少年二人組と、川の中州に浮かぶ無人島に隠れ住む謎の男との奇妙な交流を描いた作品。
やっぱりジェフ・ニコルズって人は優れたストーリー・テラーだなあ、とつくづく思いましたね。
まあ、定形でパターン、と言えばそうかもしれません。
訳ありな男と、男に興味津々な少年のドラマって、これまであまたの作品で使いまわされてきた設定ですしね。
ああ、ろくなことにならないんだろうなあ、というのもなんとなく予想がつく。
なのに、ニコルズはそんな既視感すらものともせず、最後まで退屈させることなく見せきってしまう。

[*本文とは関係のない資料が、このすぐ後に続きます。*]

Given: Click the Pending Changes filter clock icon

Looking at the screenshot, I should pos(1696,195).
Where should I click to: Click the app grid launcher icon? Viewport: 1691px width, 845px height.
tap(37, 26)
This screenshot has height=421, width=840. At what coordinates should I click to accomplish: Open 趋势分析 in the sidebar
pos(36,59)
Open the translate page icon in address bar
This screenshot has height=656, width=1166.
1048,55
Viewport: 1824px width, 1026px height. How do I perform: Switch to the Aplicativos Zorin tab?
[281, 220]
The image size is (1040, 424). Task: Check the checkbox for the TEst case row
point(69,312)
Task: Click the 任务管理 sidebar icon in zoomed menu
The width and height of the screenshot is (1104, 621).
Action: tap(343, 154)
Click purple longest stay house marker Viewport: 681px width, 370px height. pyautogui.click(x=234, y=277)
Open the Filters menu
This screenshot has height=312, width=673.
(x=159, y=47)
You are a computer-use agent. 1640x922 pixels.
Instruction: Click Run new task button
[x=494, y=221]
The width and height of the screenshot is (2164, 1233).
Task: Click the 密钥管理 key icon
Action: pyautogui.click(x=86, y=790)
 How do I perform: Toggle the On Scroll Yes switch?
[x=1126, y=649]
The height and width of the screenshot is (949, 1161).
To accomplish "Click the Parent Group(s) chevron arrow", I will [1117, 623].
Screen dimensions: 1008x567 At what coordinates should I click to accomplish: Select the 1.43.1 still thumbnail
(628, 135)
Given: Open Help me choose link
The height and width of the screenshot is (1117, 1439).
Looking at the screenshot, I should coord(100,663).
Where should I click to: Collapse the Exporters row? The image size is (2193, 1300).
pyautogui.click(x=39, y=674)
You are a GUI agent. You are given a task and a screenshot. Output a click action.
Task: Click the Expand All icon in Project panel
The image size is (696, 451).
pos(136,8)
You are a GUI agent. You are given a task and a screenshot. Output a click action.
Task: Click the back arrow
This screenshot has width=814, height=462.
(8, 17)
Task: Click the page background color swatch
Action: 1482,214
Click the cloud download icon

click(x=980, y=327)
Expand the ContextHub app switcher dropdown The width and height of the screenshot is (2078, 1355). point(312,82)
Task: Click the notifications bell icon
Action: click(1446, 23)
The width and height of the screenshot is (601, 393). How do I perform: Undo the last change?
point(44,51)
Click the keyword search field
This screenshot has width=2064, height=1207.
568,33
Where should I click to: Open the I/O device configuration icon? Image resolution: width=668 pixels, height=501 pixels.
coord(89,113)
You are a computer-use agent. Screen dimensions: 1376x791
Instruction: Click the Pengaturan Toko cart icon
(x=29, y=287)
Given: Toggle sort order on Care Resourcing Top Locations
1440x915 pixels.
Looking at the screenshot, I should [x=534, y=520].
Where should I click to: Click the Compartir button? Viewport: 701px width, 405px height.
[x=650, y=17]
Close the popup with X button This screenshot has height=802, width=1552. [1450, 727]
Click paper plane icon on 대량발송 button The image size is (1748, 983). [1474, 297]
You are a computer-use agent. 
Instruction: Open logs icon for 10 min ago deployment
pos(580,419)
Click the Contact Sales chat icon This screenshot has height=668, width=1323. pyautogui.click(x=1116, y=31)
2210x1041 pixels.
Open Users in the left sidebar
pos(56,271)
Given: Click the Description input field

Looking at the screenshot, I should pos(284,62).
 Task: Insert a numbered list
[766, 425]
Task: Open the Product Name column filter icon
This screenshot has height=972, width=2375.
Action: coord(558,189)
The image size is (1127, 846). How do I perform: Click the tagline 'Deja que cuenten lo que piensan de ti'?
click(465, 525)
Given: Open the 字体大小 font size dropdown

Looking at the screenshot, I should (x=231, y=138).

登場人物たちのキャラ作りが達者、というのもあるんですけどね、キャラクターの背景を丁寧に紡ぐことに余念がなかったのがやはり素晴らしかったですね。
彼らを彼らたらしめているのは何で、どうして彼らは現状こうなってるのか、その内実が、描き分けられたいくつもの断片からするすると浮かび上がってくるんです。
結果それが説得力につながってるし、物語の密度を濃くしてる。
ただ妙なシチュエーションが男と少年を仲良しにした、じゃないんです。
少年はなにを欲していて、彼は男に何を見ていたのか、表面的なやりとりの裏側にあるものが自然と伝わってくる仕掛けになってる。
謎の男に対して懐疑的なもう一人の少年をパートナーとしたことも上手い。
これは少年の真向かいに住む軍人上がりのじいさんの存在も同様で。
対比がフラットな目線を失わせないんですよね。
変に美化してないんで、物語の手綱さばきが一切ブレないんです。
きちんと全体を俯瞰できてなきゃなかなかこうはならない。
終盤の展開はちょっとやりすぎかな、と思わなくもなかったんですが、そこへ至るまでに積み上げられたものが豊潤だったんでね、なんか許せてしまいましたね。
愛するということの不器用さを、少年の成長物語に照らして添わせた秀作だと思います。
余談ですがラストシーン、これから新たな冒険が始まるかのようで、ちょっと笑ってしまった。
私にとっては記憶に残る一作でしたね。